- [Problem]: Output exactly the line containing "ホーム (116, 61)" and each line after it through the last line of the records, and nothing else.

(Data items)

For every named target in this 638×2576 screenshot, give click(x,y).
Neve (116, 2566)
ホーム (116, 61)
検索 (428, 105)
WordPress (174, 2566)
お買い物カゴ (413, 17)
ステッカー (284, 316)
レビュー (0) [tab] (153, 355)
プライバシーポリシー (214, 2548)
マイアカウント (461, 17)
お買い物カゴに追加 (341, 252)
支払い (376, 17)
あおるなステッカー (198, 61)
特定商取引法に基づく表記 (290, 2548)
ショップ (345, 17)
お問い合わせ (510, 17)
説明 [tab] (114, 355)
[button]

- [Answer for the task]:
ホーム (116, 61)
検索 (428, 105)
WordPress (174, 2566)
お買い物カゴ (413, 17)
ステッカー (284, 316)
レビュー (0) [tab] (153, 355)
プライバシーポリシー (214, 2548)
マイアカウント (461, 17)
お買い物カゴに追加 (341, 252)
支払い (376, 17)
あおるなステッカー (198, 61)
特定商取引法に基づく表記 (290, 2548)
ショップ (345, 17)
お問い合わせ (510, 17)
説明 [tab] (114, 355)
[button]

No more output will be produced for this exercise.